** Start Entries provided **

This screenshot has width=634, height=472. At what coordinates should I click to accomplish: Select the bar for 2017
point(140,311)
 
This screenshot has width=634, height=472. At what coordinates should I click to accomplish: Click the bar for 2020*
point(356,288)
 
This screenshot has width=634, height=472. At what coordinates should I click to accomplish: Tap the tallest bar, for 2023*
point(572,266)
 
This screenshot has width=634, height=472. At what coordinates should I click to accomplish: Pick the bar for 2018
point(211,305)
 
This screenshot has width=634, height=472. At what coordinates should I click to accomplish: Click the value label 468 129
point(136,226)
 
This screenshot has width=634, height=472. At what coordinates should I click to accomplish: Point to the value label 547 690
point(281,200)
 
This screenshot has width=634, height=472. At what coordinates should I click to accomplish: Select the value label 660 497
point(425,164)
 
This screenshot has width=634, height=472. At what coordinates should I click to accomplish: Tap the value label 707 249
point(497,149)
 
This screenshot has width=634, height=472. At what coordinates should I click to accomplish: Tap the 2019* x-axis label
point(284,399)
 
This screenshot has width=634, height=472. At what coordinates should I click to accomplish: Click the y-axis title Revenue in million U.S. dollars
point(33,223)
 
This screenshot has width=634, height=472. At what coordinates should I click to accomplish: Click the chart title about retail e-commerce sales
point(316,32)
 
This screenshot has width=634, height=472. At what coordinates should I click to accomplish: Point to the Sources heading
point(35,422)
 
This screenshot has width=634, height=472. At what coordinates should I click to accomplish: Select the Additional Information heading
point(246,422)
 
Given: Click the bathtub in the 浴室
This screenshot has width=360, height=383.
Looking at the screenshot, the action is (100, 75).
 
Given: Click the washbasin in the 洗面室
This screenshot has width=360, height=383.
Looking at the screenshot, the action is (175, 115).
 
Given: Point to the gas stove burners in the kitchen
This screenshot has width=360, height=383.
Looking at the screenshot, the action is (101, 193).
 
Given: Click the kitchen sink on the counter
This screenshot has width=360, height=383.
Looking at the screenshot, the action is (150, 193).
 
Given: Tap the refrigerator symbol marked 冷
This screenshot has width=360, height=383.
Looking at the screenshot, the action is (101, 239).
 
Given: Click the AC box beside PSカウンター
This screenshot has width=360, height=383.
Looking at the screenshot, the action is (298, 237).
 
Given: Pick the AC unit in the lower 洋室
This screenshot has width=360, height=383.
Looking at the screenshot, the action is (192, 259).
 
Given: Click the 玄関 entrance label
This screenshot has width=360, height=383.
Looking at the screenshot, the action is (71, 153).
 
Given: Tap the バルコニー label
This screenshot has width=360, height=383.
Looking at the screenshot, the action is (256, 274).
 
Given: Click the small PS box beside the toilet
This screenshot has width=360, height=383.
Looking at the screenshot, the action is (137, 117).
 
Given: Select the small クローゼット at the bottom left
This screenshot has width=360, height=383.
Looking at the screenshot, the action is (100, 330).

** End Entries provided **

Exercise directions
Rewrite the stretch of material above that starts with the line containing "bar for 2020*" and ends with the line containing "point(136,226)", both included, as a numbered list without the blank lines.

Response for this exercise
1. This screenshot has width=634, height=472. At what coordinates should I click to accomplish: Click the bar for 2020*
2. point(356,288)
3. This screenshot has width=634, height=472. At what coordinates should I click to accomplish: Tap the tallest bar, for 2023*
4. point(572,266)
5. This screenshot has width=634, height=472. At what coordinates should I click to accomplish: Pick the bar for 2018
6. point(211,305)
7. This screenshot has width=634, height=472. At what coordinates should I click to accomplish: Click the value label 468 129
8. point(136,226)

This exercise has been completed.